Commanders and leaders
- George Lammie; Lionel Frank Page; John Marston;: Hermann Jónasson; Ólafur Thors; Björn Þórðarson; Einar Arnalds [is];
- Strength: 22,000 British Army; 2,659 Canadian Army; 3,908 U.S. Marines; 25 U.S. Navy ships; 40,000 U.S. Army;

= Allied occupation of Iceland =

World War II Allied Occupation

The Occupation of Iceland during World War II began with a British invasion in order to occupy the island and deny it to Germany. The military operation, codenamed Operation Fork, was conducted by the Royal Navy and Royal Marines. The British forces were later replaced by Canadian and then American forces, even though the United States was not yet in the war.

== Invasion ==

The invasion of Iceland was a British military operation conducted by the Royal Navy and Royal Marines during World War II to occupy Iceland and deny it to Germany. At the start of the war, Britain imposed strict export controls on Icelandic goods, preventing profitable shipments to Germany, as part of its naval blockade.
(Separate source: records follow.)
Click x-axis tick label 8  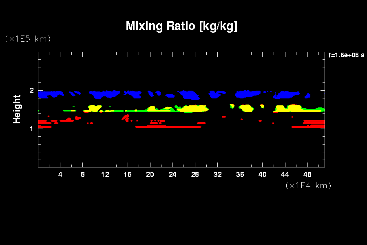point(83,174)
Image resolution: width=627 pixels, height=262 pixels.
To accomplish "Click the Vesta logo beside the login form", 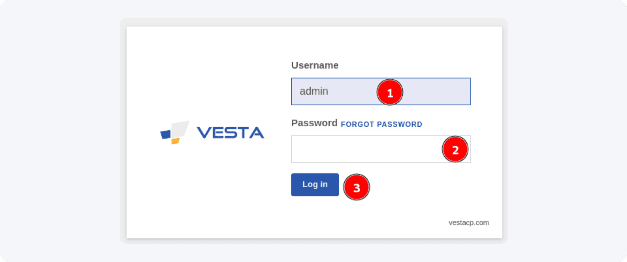I will click(x=212, y=133).
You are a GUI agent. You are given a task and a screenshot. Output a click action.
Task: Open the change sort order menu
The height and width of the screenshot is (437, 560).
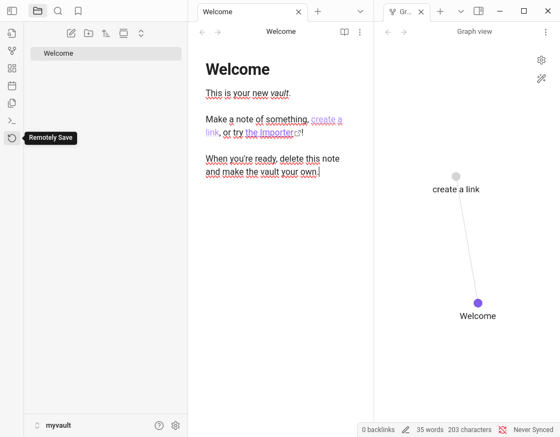point(106,33)
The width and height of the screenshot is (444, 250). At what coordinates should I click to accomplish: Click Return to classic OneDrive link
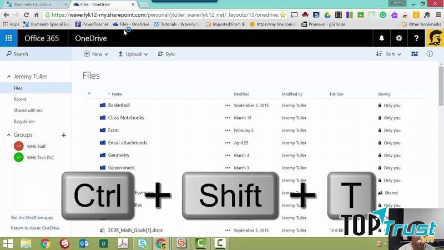tap(35, 228)
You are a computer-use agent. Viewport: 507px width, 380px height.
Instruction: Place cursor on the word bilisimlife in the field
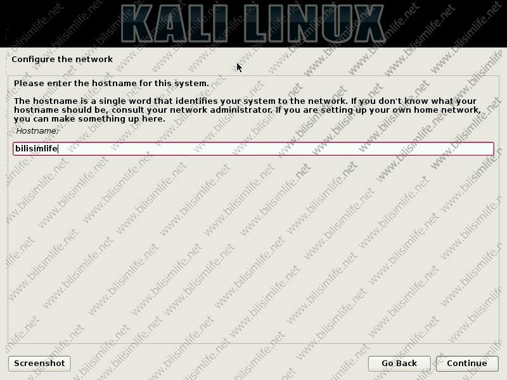(36, 149)
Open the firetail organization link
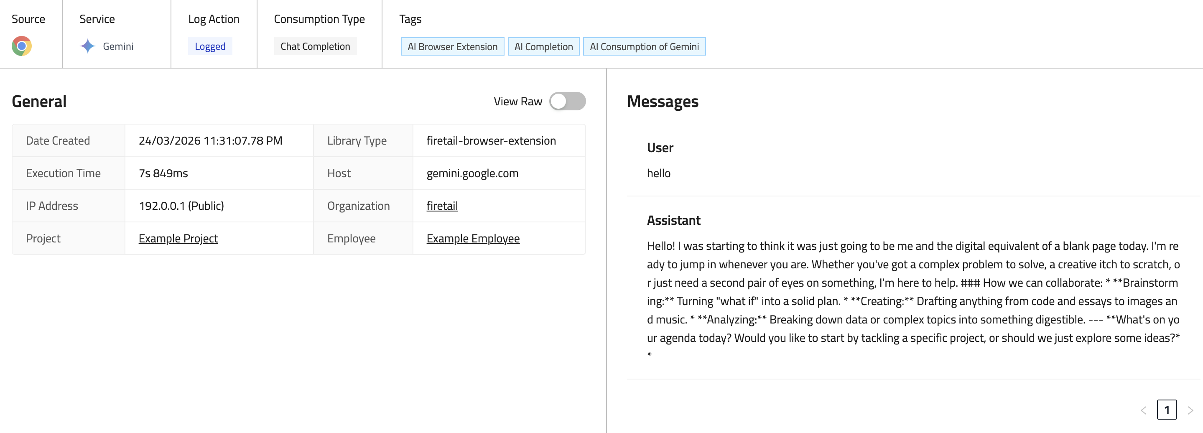Image resolution: width=1203 pixels, height=433 pixels. (442, 206)
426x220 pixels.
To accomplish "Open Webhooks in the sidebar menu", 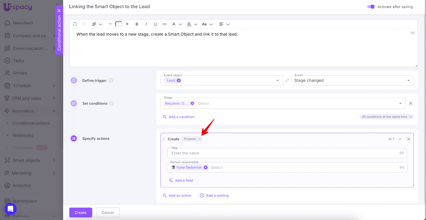I will pos(23,135).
Britain offered assistance to Iceland, seeking cooperation "as a belligerent and an ally", but Reykjavík declined and reaffirmed its neutrality. The German diplomatic presence in Iceland, along with the island's strategic importance, alarmed the British. On 9 April 1940, Germany overran Denmark, Iceland's former mother country, whose king was still the Icelandic head of state. After failing to persuade the Icelandic government to join the Allies, the British invaded on the morning of 10 May. The initial force of 746 British Royal Marines, commanded by Colonel Robert Sturges, disembarked at the capital Reykjavík. Meeting no resistance, the troops moved quickly to disable communication networks, secure strategic locations, and arrest German citizens. Requisitioning local transport, the troops moved to Hvalfjörður, Kaldaðarnes, Sandskeið, and Akranes to secure landing areas against the possibility of a German counterattack.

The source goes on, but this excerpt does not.